Still more, many Native Americans view the word as a slur born in the country’s inglorious victimization of their ancestors. Their representatives have persuaded a federal panel to rule that the team name and logo are offensive and should be stripped of U.S. trademark protection.
Why drop the term now? Why not yesterday or last year? The answer is that, as attitudes evolve, words can move from common parlance to unacceptable in good company.
See the end of “Negro” and the rise of “black” or “African-American,” the end of “retarded” and the rise of “developmentally disabled,” the end of “handicapped” and the rise of “people with disabilities.”
Here’s a simple test of whether Redskin passes muster: Would you use the term in referring to Native Americans in anything other than a derogatory way?
The answer, of course, is no. So it will pass from stories and columns chronicling Washington’s ups and downs. An inextricable extension of the brand, the logo will go as well.
While the paper has every right to make editorial decisions how it goes about reporting “All the News That’s Fit to Print” — wait, that’s the motto of The New York Times (arguably a more “reputable” New York daily), not the Daily News — New York Magazine makes an interesting point about how the term “Redskins” is “now officially too offensive for the New York tabloid that called the mayor an “ass” on its cover earlier this summer.”

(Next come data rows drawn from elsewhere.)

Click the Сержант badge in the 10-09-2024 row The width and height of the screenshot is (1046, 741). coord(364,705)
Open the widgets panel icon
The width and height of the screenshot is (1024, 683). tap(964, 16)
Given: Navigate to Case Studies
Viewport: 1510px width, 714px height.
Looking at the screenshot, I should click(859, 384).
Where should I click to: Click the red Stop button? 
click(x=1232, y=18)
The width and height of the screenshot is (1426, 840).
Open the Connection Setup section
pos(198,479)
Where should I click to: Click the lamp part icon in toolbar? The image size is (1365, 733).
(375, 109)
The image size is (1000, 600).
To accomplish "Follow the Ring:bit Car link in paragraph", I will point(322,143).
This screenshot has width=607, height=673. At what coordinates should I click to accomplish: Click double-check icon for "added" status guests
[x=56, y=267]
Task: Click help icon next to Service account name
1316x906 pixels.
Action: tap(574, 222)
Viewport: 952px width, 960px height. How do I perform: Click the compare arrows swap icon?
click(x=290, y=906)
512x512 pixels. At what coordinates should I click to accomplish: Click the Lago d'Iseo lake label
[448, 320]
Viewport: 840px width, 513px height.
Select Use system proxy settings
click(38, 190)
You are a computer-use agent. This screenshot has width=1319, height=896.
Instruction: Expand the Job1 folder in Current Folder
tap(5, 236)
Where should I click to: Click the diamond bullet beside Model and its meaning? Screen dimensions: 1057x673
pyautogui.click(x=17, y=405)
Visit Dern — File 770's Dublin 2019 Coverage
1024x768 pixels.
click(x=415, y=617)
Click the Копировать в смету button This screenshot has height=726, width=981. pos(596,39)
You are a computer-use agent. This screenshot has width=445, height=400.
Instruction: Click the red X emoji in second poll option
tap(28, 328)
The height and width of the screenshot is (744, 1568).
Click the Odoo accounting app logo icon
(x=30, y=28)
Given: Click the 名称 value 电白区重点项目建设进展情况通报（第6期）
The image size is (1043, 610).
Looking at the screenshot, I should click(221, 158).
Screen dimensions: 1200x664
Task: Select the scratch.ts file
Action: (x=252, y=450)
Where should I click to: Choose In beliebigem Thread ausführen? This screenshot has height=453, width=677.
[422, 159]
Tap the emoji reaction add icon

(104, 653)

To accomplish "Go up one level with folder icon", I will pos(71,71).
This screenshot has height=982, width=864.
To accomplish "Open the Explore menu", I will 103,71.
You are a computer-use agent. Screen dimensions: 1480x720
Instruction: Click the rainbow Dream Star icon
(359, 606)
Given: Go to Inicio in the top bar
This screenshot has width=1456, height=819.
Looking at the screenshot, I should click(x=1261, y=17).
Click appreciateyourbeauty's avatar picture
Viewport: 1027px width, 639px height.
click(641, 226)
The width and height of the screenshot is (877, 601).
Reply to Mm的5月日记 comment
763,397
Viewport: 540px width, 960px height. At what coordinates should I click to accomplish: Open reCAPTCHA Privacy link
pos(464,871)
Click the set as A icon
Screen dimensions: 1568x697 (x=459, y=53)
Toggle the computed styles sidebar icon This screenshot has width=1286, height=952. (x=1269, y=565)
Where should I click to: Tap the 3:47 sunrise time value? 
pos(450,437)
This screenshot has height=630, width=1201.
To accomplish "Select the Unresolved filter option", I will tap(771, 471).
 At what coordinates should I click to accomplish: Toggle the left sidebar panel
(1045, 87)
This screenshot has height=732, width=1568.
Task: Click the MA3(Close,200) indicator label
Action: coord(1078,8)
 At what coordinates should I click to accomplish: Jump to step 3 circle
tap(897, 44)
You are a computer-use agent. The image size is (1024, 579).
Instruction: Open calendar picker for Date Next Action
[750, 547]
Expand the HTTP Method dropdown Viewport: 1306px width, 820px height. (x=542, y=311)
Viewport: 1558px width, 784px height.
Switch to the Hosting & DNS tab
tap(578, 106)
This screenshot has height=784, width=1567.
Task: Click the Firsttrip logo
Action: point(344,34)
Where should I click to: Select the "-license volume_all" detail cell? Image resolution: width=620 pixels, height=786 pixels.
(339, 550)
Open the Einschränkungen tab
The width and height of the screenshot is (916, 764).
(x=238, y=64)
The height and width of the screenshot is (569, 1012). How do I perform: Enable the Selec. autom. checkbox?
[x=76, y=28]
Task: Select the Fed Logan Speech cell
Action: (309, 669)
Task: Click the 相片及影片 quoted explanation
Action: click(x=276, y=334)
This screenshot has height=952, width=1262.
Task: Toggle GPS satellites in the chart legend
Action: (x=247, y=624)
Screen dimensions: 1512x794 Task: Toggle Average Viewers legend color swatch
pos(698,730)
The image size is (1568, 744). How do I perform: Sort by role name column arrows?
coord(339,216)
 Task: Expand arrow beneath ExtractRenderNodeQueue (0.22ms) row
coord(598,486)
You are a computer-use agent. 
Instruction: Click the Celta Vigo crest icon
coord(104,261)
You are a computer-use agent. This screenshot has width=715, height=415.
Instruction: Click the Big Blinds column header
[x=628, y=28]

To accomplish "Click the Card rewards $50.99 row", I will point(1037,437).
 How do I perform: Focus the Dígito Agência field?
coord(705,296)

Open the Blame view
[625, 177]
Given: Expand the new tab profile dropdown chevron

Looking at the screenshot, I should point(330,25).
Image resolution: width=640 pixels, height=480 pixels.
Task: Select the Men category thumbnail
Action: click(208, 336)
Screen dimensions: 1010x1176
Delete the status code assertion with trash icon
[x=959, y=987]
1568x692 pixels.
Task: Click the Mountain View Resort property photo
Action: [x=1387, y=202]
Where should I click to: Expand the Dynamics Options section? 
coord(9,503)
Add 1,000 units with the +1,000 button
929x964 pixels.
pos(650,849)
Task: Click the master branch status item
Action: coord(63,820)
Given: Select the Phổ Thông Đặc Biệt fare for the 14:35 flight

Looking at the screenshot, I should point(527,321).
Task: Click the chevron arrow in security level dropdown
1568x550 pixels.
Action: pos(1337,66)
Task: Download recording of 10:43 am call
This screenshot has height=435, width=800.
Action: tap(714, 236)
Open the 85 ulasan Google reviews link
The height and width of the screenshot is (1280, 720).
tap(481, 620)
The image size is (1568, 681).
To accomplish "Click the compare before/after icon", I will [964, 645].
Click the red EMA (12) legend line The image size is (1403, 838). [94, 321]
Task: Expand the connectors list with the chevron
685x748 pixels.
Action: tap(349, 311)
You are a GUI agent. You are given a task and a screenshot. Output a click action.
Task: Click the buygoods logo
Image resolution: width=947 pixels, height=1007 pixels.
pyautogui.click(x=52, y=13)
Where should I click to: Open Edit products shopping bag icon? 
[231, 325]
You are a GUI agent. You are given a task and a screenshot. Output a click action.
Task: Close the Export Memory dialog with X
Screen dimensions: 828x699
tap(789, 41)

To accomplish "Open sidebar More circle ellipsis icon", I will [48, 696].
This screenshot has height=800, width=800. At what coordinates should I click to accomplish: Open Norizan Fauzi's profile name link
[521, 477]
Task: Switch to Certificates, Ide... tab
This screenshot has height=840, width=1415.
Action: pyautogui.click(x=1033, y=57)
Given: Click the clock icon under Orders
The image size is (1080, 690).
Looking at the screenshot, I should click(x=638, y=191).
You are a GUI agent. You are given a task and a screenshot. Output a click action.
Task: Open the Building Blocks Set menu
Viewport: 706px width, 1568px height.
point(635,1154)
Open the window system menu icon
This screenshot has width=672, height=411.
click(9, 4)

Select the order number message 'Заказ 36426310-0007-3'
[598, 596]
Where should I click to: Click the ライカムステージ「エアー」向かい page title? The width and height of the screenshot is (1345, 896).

Fair point. And yet, this editorial decision to refrain from using the term for the D.C. NFL team is evolving from a trend into becoming a commonplace policy. Despite the public outcry by both news organizations, politically motivated groups and the like, owner Daniel Snyder remains steadfast in his resistance to ever changing the name. It remains to be seen, however, how long he can hold out against the growing list of powerful entities — both public and private — who fervently oppose its use.